Professor of Chicano Studies, Alexander Saragoza, recently lectured on the UC Berkeley campus about the myriad of social shifts that occurred in the 1950’s. He explained the progression of national education with the statistic that seven million students were on track to earn college degrees by the mid 1950’s, compared to only one million in 1950. This increase of college graduates led to a growing middle class with a newfound awareness of the inequality and injustice in the U.S., especially the history and treatment of minorities. This awareness rippled through American households as the expansion of television networks and prominent presence of the media increased access to information, ideas and different ways of thinking spurred by civil rights movements across the nation. Furthermore, the stark realization of economic difference and encroaching gentrification on the array of vibrant Latino communities in places like L.A. motivated youth such as Sal Castro to take action and advocate for the rights of Latino communities (García).

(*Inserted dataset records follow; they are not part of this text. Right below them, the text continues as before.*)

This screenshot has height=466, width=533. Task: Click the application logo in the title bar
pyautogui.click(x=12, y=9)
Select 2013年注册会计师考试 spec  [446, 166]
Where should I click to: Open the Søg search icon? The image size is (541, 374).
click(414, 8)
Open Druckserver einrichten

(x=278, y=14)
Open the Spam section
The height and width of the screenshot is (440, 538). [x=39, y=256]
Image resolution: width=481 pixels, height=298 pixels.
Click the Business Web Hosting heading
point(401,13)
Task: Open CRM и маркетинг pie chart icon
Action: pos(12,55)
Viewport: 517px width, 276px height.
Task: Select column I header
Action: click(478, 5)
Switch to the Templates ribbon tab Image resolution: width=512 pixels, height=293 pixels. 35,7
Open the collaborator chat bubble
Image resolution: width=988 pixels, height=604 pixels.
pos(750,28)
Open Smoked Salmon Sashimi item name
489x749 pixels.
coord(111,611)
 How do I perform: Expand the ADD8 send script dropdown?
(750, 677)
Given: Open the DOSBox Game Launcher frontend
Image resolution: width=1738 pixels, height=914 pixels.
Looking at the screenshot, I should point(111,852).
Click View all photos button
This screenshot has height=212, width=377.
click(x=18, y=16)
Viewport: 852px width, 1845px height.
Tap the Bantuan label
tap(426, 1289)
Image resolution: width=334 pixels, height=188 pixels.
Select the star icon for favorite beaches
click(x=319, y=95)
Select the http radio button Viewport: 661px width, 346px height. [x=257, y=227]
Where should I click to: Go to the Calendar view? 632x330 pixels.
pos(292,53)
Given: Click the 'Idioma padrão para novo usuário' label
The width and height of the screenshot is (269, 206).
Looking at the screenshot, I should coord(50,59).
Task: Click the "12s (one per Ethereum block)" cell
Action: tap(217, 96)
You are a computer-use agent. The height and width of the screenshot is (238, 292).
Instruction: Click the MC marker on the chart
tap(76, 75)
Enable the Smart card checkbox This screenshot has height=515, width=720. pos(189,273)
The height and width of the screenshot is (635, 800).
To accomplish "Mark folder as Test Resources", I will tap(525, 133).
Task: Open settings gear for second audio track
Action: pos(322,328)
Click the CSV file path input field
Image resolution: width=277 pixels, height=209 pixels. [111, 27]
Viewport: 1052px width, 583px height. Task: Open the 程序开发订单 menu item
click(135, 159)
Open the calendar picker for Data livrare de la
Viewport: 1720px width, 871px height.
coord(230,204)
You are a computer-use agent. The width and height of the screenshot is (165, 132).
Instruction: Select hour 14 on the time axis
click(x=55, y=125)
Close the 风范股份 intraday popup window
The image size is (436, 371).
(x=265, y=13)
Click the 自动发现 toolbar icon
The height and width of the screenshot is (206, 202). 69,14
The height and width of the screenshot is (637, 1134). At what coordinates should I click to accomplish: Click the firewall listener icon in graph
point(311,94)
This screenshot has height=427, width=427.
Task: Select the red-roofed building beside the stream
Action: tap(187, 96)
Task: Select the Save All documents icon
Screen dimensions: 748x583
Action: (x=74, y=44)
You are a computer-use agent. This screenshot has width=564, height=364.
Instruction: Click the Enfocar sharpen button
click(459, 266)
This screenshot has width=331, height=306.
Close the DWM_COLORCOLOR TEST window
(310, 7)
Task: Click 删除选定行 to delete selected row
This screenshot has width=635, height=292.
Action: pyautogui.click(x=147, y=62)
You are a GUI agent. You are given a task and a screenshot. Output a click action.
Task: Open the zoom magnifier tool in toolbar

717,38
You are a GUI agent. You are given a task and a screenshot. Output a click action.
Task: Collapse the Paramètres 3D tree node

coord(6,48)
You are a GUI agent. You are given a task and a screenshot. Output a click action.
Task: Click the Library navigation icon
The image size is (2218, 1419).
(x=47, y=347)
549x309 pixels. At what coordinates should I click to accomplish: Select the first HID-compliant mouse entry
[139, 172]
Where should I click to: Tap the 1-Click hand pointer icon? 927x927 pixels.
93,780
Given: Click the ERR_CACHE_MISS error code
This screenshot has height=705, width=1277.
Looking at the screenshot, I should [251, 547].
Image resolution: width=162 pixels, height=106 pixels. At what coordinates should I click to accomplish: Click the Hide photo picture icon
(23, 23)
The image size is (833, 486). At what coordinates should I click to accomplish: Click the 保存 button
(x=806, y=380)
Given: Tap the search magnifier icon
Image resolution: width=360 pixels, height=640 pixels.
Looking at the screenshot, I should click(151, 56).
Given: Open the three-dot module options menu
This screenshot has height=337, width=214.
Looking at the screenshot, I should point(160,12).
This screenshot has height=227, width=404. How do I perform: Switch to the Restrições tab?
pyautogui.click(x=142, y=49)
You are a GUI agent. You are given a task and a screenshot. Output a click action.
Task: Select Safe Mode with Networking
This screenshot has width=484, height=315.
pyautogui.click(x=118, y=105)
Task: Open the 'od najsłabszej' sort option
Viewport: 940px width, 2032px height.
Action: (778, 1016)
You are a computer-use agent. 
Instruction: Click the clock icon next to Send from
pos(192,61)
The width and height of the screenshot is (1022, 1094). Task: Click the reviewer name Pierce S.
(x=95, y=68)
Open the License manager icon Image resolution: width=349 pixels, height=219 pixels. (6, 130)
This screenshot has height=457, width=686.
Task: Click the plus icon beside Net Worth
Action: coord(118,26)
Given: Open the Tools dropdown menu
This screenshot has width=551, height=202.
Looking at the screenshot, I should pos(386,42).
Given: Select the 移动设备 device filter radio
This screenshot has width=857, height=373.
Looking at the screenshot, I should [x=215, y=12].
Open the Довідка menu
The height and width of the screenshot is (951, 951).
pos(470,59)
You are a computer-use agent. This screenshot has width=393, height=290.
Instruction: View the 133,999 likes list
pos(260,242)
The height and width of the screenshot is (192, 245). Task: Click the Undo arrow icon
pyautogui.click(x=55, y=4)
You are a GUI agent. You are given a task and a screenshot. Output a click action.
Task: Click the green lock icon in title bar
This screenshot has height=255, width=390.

Perhaps the demographic that resonated the most with these social shifts was not Latinos, African Americans, Asians, nor even women, but the broader demographic of youth. American society in the 1950s experienced an enormous cultural shift with the construction of the “teenage adolescent”; a young adult born after WWII who was not interested in political, economic, ideological, and racial tensions. These teenagers comprised a generation who did not want the American made car, white picket fence, green lawn, nine-to-five job, stay at home wife, and cookie cutter life so prominent in 1950’s American culture. This generation cried out in angst and restlessness, cutting through the tired droning of conformity and ideological stagnation and forming yet another counterscript: one of a generation willing to leave the confines of the whitewashed American suburbs and experiment with clothing, drugs, dancing, music, sex, wild behavior, unorthodox relationships, and revolutionary ideas.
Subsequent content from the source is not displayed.